* [WHAT THE EXERCISE ASKS] Within the lines below, the span from the line with "Viewport: 1496px width, 605px" to the line with "Screen dimensions: 413x232", both ends included, is to be reproduced exactly, with pictures omitted.

* [PROVIDED RECORDS]

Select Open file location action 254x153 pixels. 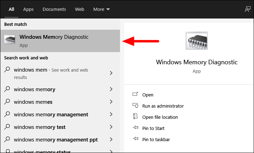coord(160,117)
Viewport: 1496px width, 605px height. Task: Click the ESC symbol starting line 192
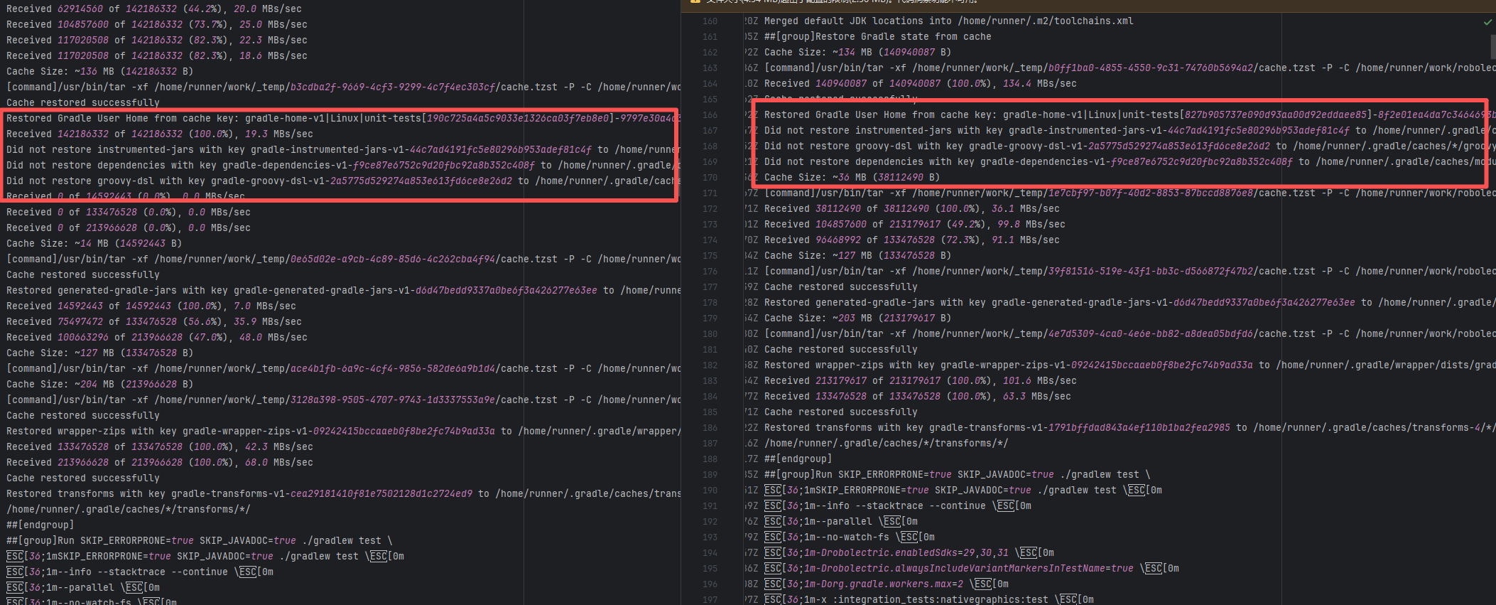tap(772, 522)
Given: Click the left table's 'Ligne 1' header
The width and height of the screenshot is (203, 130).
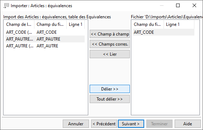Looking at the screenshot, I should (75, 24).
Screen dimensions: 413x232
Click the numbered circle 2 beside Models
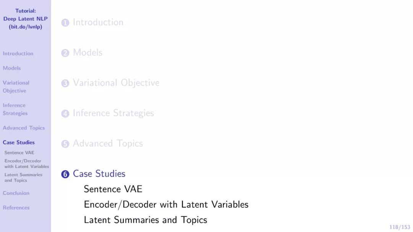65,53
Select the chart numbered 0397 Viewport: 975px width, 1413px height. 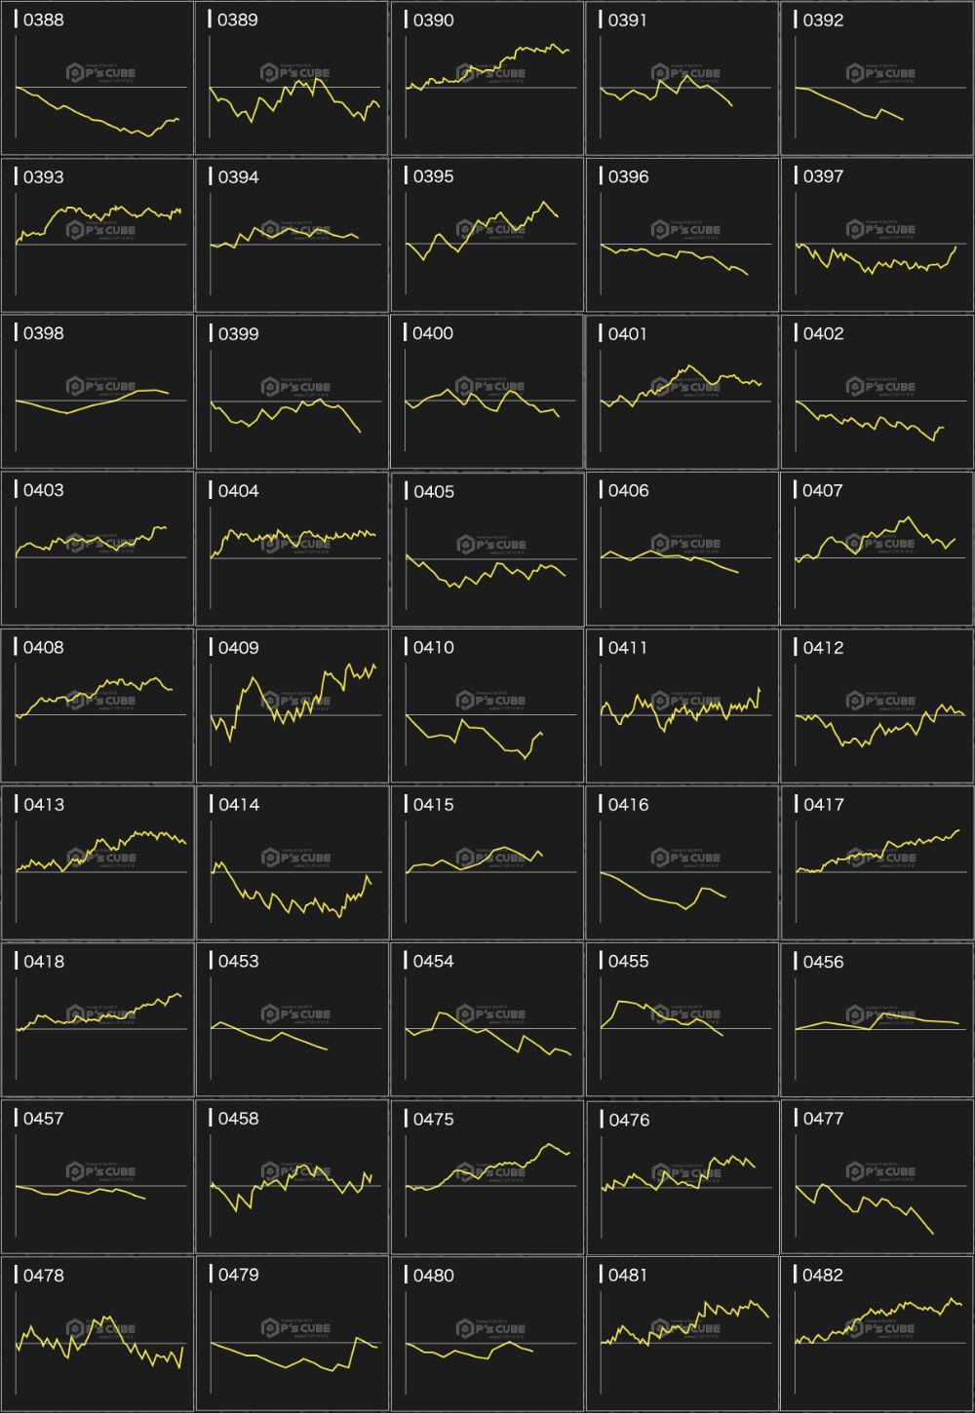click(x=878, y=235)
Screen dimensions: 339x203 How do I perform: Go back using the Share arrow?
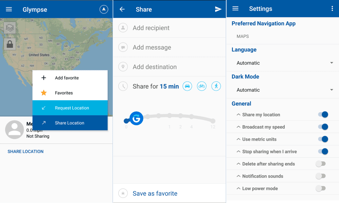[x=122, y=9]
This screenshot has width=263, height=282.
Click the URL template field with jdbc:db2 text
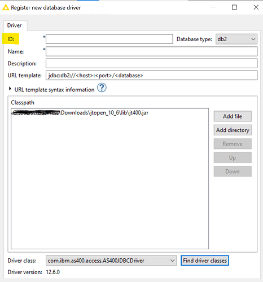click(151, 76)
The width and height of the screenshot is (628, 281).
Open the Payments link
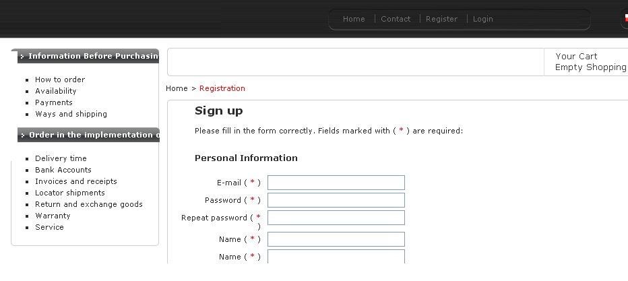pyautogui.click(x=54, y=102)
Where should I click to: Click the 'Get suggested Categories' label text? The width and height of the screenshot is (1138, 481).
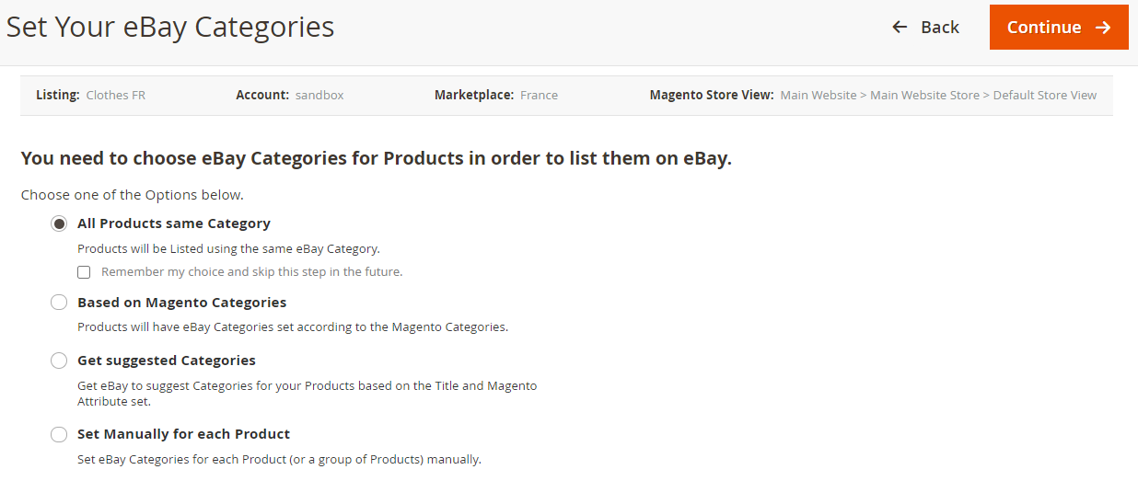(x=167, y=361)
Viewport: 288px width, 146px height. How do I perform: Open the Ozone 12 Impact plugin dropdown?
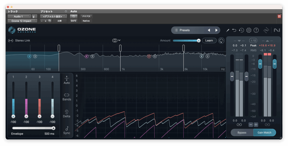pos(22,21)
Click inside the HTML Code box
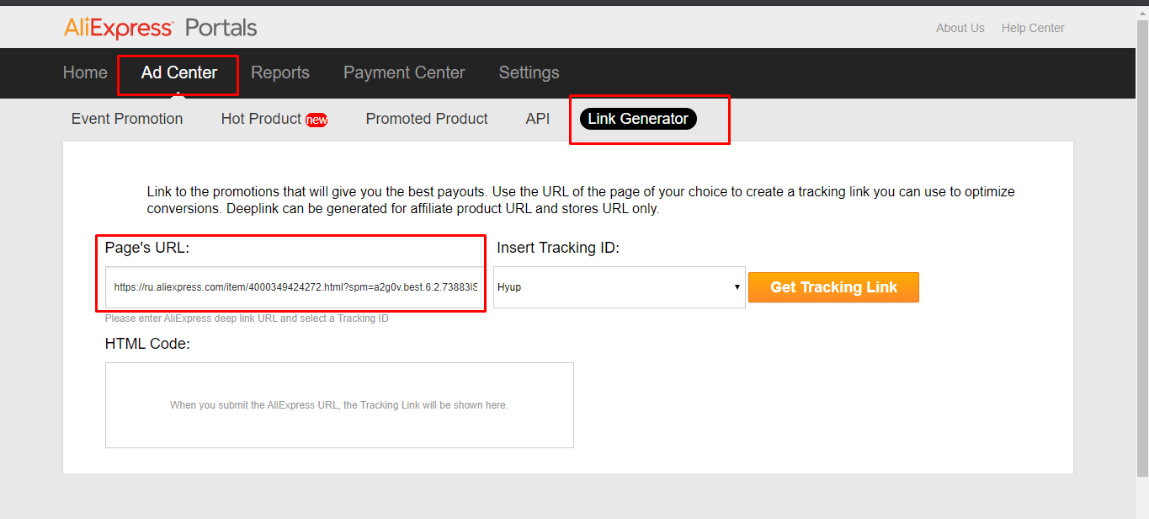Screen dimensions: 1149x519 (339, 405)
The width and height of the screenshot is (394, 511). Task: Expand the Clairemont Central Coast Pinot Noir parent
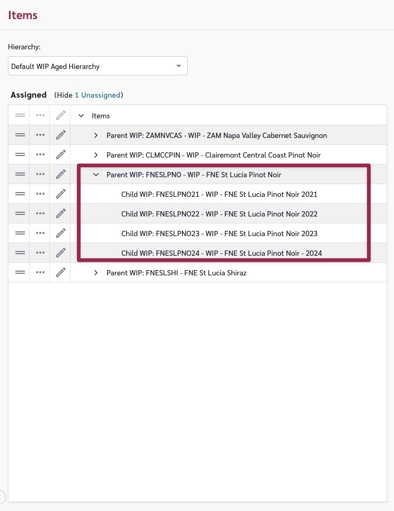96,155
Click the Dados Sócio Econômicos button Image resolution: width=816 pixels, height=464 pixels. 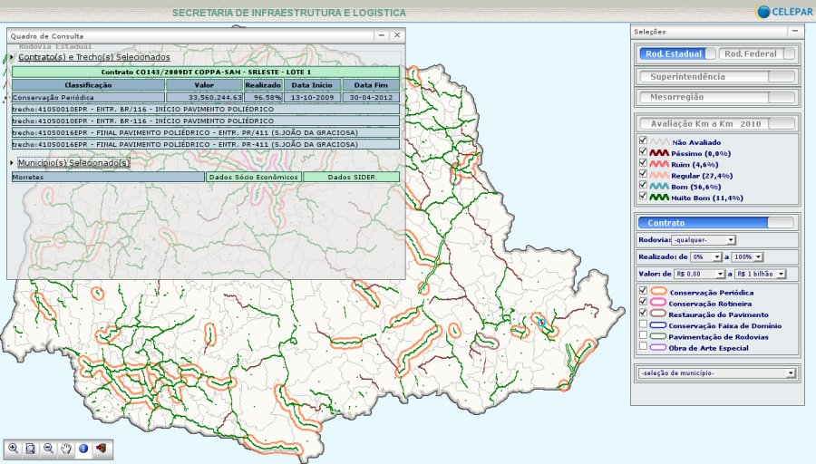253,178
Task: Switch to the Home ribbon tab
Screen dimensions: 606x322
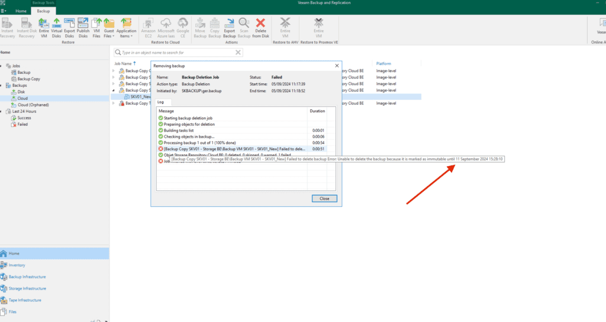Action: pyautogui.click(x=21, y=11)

* [REPLY TO THE TASK]
Viewport: 1496px width, 605px height. Task: Click the ESC symbol starting line 192
tap(772, 522)
Given: Click the left table's 'Ligne 1' header
The width and height of the screenshot is (203, 130).
Looking at the screenshot, I should (75, 24).
Screen dimensions: 413x232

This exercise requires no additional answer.